Thank you, Mr. Chair.
I'm not going to support the amendment either. I appreciate the member's bringing it forward, but I think it doesn't add to the original motion.
Now, I fully acknowledge that the original motion is not perfectly worded—very few motions are—but I think we should stick with the original motion and proceed on that basis.
Look, here's why I think this committee should be seized with this issue and proceed with a study over a few meetings on this issue. Parliament has essentially been suspended since March 13. When it has met, it has met for a few brief minutes before going into a special committee or committee of the whole. In those special committees, the House of Commons is not sitting; it's the special committee or the committee of the whole that's sitting, which has virtually no power. It simply has the power for members to ask questions, for members to give statements and for members to present petitions. The usual powers of Parliament—to present motions, to introduce bills, to hold the government accountable—simply aren't there.
This committee, though, has an opportunity for us to hold the government accountable on this important issue.
It's only a small slice, a $1-billion slice of a $231-billion stimulus package. However, the fact is that the government has been operating under extraordinary emergency powers, granted to it on March 13 of this year, and we have a job to do, as parliamentarians on this committee, to make sure that a portion of that money is being spent in the proper manner. In this case, we have a responsibility to look at exactly what happened to ensure that the other monies that are actually going out the door are being properly spent.

···

Exercise aim: Continue the committee remarks on overseeing the stimulus spending from the point where they stop.

Material shown:
···

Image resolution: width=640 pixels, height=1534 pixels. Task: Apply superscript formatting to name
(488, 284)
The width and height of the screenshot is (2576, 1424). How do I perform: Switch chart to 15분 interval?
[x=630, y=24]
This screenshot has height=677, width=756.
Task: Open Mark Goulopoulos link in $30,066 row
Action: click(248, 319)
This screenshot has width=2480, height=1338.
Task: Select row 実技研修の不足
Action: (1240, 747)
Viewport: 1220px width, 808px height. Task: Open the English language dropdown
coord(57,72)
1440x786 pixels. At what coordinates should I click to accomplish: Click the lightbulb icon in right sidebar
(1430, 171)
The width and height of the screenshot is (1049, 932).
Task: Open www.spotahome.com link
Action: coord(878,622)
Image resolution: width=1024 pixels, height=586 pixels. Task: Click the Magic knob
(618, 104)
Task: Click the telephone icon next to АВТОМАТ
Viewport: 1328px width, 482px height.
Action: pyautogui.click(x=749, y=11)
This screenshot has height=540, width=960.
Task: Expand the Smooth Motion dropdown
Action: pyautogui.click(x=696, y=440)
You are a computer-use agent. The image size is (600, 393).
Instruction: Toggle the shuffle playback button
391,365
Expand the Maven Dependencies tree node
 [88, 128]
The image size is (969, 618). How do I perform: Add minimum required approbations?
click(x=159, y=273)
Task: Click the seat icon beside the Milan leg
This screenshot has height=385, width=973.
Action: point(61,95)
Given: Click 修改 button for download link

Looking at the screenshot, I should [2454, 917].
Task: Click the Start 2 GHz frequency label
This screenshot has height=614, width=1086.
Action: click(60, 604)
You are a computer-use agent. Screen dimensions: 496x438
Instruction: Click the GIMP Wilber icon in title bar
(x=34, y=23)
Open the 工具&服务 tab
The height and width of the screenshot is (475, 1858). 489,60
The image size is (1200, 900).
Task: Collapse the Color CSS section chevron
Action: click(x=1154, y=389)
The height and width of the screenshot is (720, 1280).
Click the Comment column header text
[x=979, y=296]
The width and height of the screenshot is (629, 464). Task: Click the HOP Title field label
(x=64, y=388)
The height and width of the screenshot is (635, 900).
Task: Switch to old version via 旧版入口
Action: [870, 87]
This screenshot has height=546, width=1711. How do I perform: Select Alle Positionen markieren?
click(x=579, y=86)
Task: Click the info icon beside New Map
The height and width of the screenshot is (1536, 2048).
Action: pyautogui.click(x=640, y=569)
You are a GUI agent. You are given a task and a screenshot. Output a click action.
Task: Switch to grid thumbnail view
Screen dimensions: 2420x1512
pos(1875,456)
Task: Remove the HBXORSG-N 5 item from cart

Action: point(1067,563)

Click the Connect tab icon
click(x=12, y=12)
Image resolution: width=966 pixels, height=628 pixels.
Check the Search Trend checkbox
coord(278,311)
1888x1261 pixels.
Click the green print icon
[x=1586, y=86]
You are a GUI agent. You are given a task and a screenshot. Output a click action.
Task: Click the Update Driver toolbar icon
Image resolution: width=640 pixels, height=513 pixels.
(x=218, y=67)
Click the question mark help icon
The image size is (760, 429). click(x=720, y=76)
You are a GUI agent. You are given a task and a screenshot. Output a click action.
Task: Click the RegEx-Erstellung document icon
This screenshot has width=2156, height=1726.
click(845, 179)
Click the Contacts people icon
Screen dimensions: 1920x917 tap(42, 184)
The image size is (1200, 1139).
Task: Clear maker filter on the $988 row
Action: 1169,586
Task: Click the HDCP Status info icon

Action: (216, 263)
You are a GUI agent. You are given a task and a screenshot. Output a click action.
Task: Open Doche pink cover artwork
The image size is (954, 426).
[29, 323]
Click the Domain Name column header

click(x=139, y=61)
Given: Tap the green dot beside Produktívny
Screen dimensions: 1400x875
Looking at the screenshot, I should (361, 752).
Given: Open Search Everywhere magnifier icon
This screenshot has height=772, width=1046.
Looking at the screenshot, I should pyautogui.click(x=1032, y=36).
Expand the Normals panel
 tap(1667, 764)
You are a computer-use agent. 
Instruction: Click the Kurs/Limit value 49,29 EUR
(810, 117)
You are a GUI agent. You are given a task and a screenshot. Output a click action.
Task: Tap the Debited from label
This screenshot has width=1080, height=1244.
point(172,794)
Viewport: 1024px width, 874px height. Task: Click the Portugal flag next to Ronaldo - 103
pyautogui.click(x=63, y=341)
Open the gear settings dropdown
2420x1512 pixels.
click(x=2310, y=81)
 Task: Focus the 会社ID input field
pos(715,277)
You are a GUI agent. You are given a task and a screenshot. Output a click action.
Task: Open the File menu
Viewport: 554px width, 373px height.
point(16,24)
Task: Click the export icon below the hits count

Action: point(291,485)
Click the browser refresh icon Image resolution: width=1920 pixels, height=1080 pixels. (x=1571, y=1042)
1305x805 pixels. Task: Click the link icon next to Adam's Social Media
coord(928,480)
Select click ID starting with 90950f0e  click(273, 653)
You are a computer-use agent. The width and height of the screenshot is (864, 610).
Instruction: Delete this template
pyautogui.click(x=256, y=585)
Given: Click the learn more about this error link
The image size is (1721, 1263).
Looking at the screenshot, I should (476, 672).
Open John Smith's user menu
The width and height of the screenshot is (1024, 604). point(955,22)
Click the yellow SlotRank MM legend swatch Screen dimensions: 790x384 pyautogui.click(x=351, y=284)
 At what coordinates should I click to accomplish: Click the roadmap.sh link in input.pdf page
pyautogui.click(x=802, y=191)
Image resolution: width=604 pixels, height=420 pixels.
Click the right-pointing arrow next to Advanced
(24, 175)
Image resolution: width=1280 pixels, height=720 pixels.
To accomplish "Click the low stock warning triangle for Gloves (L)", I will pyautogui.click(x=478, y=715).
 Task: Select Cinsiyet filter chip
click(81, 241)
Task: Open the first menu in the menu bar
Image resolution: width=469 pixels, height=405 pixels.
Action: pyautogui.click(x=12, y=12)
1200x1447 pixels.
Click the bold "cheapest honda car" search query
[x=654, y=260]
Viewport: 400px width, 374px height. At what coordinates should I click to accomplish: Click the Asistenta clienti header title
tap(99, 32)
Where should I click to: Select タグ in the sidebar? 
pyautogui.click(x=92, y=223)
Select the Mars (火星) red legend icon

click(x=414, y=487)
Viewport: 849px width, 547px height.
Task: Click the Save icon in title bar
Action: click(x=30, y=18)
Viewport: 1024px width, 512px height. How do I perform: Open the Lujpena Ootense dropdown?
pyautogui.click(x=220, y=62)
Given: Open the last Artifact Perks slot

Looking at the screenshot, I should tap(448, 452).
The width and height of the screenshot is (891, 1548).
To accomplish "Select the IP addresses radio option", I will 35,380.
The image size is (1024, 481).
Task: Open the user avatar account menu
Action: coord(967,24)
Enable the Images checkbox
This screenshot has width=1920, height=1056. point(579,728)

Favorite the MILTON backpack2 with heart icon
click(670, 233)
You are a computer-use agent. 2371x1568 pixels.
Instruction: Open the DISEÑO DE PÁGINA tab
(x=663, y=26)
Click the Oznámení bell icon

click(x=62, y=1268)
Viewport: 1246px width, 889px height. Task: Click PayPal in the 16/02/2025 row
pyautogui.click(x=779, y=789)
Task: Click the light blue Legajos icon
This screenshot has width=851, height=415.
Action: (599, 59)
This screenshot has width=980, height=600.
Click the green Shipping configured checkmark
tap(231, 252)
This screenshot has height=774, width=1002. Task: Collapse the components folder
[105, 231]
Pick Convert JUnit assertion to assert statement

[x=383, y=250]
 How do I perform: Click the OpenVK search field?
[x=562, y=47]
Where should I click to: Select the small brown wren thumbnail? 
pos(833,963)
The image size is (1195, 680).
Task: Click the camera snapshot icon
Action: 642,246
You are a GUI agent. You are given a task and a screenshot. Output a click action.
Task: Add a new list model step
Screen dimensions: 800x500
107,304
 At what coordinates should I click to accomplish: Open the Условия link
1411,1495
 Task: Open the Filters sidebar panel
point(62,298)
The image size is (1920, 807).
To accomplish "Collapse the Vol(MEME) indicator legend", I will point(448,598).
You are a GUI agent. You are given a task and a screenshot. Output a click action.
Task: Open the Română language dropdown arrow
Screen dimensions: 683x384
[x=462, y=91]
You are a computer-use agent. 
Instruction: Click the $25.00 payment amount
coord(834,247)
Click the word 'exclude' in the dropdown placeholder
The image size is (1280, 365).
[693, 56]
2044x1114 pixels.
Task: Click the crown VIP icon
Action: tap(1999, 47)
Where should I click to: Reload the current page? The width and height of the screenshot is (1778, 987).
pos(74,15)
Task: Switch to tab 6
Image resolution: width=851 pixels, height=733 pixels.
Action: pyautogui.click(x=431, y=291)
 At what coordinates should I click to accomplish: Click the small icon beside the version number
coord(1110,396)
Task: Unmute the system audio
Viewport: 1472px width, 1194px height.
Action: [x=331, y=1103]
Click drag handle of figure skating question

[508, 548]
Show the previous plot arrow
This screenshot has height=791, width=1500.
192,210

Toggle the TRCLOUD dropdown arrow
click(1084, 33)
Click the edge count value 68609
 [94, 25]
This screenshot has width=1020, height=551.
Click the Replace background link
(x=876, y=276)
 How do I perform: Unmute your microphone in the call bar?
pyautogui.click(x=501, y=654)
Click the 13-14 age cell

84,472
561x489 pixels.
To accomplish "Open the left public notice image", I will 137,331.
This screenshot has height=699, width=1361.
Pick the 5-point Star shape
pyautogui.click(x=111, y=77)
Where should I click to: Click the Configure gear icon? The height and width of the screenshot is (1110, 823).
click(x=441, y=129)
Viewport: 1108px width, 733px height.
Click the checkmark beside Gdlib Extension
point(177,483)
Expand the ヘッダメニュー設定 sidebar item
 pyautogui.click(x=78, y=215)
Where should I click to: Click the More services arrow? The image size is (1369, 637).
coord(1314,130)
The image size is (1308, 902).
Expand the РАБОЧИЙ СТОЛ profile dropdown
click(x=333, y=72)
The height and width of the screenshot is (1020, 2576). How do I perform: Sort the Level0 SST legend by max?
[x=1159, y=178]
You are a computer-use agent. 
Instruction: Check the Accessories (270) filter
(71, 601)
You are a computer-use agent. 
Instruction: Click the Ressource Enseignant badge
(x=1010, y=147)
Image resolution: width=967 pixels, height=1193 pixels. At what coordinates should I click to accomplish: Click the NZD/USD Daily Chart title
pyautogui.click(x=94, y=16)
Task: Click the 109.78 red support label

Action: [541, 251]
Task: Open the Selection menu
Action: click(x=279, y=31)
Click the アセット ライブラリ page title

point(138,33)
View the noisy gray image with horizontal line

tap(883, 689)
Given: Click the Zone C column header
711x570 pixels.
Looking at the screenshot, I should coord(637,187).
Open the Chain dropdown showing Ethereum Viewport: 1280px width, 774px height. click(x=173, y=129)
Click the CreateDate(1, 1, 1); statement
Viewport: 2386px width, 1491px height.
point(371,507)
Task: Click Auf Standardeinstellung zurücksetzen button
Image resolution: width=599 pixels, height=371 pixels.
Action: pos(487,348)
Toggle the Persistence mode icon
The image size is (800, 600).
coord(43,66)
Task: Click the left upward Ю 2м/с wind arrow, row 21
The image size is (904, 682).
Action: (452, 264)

···

Answer to this problem:
The money hasn't actually been fully returned. There was $30 million transferred to the WE organization. As of the last news that I read, $22 million has been sent back and some $8 million is still waiting to be sent back.
The heart of the matter is this: The government has maintained from day one that the WE organization was the only organization in the entire country, including the federal public service—some 250,000 strong—that could deliver this program. Increasingly it looks like that's a falsehood. Increasingly it looks like that's not the case. They clearly couldn't deliver it to official French-language communities in Quebec and official French-language minority communities outside of the province of Quebec. That's why they had to enter into a contract and hire a lobbying group to do that.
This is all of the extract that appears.